When token efficiency is needed, consider:
- Reviewing individual sections separately
- Using a triage review first
- Limiting supporting documents
- Requesting targeted analysis
- Reducing output detail
Best Results
For the most complete review:
- Provide the full agreement whenever possible.
- Include exhibits, schedules, attachments, and referenced documents.
- Provide the applicable playbook if available.
- Provide templates or standard paper if available.
- Identify the represented party.
- Provide relevant business context.
- Identify specific concerns or negotiation objectives.
The quality of the review improves significantly when both the contract and the organization's review standards are available.
Notes on CLM Capabilities
During development I explored how far AI Skills could be pushed beyond traditional contract review.

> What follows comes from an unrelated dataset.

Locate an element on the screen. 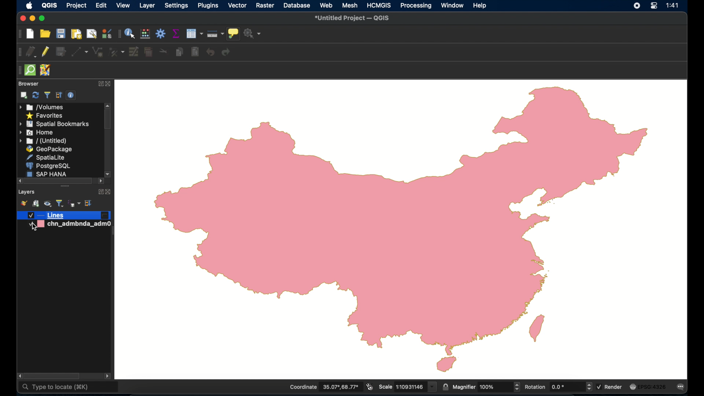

The result includes a number of features commonly associated with contract intelligence, operations, and contract lifecycle processes, including:
- Structured intake
- Playbook management
- Contract intelligence extraction
- Workflow states
- Approval routing
- Deviation scoring
- Negotiation planning
- Quality assurance controls
- Review artifacts
- Machine-readable actions
While these capabilities are often portions of a CLM system, I found that current Skills and LLM platforms are still not well suited for many CLM capabilities that depend on persistent systems and enterprise platforms, such as:
- Contract repositories
- Structured contract records
- Persistent contract metadata
- Workflow engines
- Obligation management
- Renewal management
- Reporting and dashboards
- Enterprise integrations (especially Salesforce)
- Cross-system syncs
As a result, this project focuses on contract intelligence, contract review, workflow guidance, and decision support rather than attempting to replace a dedicated CLM platform. That said, the framework may serve as a foundation for experimentation as models mature and improve support for broader CLM capabilities.
Disclaimer
This skill provides analysis, recommendations, workflow guidance, and decision-support information.
It does not provide legal advice and should not be relied upon as a substitute for advice from qualified legal counsel.